Dito isto, acrescento (também) que a elaboração de provas de exame deve obedecer ao estabelecido nos programas das diferentes disciplinas e respeitar (e incentivar) o esforço de quem aprende e o trabalho de quem ensina. Digo-o pensando no tipo de provas de exame nacional da disciplina de biologia e geologia do ensino secundário que têm sido aplicadas desde 2006. E quando refiro as provas, englobo não só o modo como são elaboradas certas questões (a fazer lembrar charadas de espíritos não propriamente apaixonados pelas matérias), como as respostas e os critérios com que são classificadas. Neste âmbito, há quem insista na necessidade de formação de professores, formação para elaborar questões segundo os modelos de exame e para as classificar, note-se, o que me parece desfocado do essencial: os professores precisam (muito) de (muita) formação mas sobre a vastidão de conteúdos que devem ensinar, dispensando que os entranhem em modos arrevesados ou obtusos de conceber questões, em prejuízo da simplificação e da clareza dos enunciados, até para tornar efectiva a redução dos extraordinários gastos de papel, exigidos para dar vazão a inumeráveis perguntas de opção, por exemplo. O ambiente e a economia (do país, das escolas e das pessoas…) agradeciam.

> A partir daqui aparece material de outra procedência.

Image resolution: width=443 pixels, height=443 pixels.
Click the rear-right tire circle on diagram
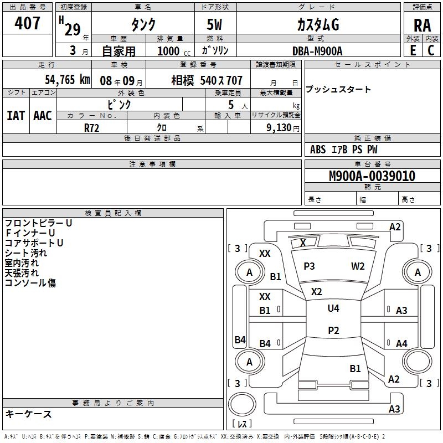[x=418, y=361]

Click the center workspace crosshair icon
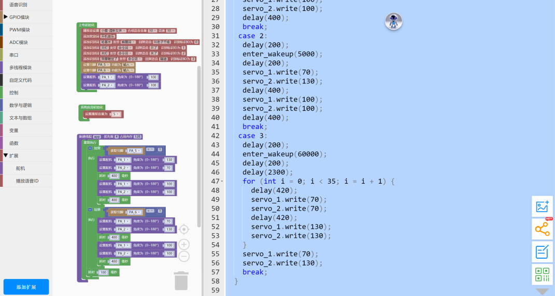coord(184,229)
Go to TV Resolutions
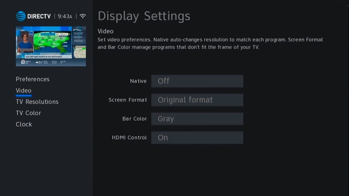Screen dimensions: 349x196 coord(37,102)
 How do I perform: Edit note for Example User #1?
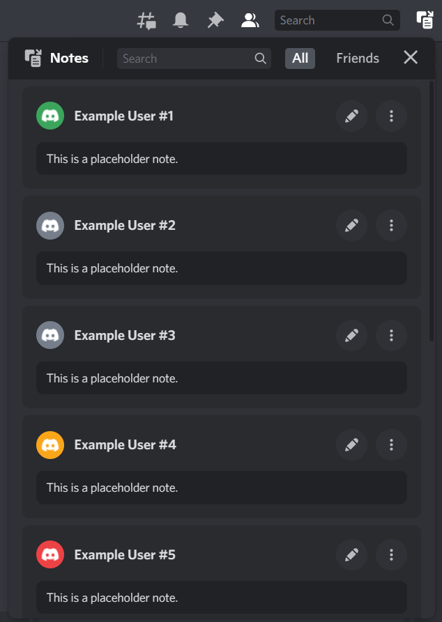pyautogui.click(x=351, y=116)
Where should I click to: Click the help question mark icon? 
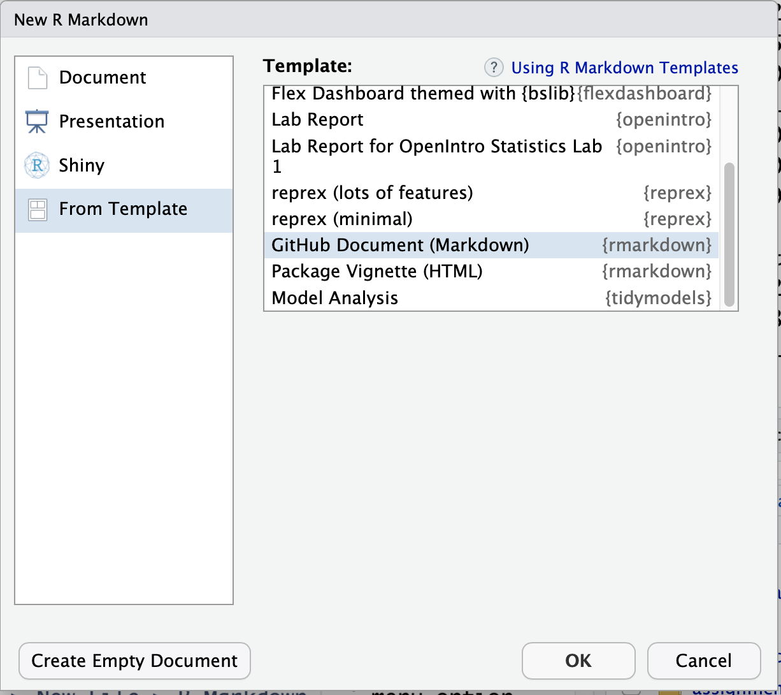tap(493, 67)
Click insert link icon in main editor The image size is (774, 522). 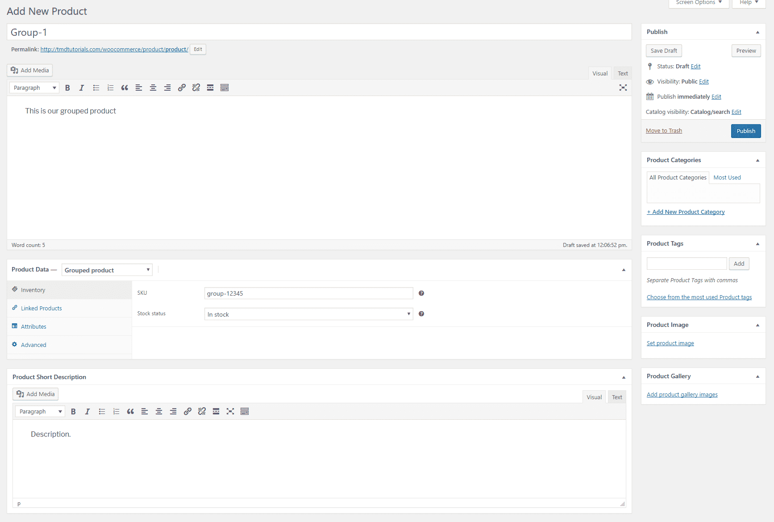click(x=182, y=88)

Tudo o que antes disse vem a propósito das aulas práticas que fiz (como os meus colegas fizeram) o mês passado, nas minhas turmas de 11º ano, sobre divisão de células nucleadas, por um processo típico, chamado «mitose», mediante o qual cada célula origina duas que são cópias genéticas da célula-mãe. Este processo de divisão celular está na base do crescimento, da regeneração de tecidos, da substituição de células mortas e em todos os processos de reprodução não sexuada de seres com células com núcleo (células eucarióticas, razão por que esses seres se chamam seres eucariontes).
Ora, os alunos participaram nos trabalhos com entusiasmo, fizeram preparações de células da extremidade da raiz de cebola, observaram-nas ao microscópio óptico (com ampliações de 600x) e fotografaram-nas com os seus telemóveis. Gostaram da actividade prática, foram capazes de executar os diferentes passos com destreza razoável e entenderam bastante bem o processo. Quando fizeram uma ficha específica sobre esse trabalho corresponderam sem dificuldades.
Agora, a relação dos terceiro e quarto parágrafos deste texto com o primeiro e o segundo: Nos exames nacionais, isto raramente lhes é perguntado e, quando o é, leva tais voltas que boa parte dos alunos, senão a maioria, não são capazes de responder. Eu próprio, como os alunos, chego a ter dificuldade em saber exactamente o que que as perguntas perguntam.
A questão que se (me) levanta é esta: quem ganha o quê com isso?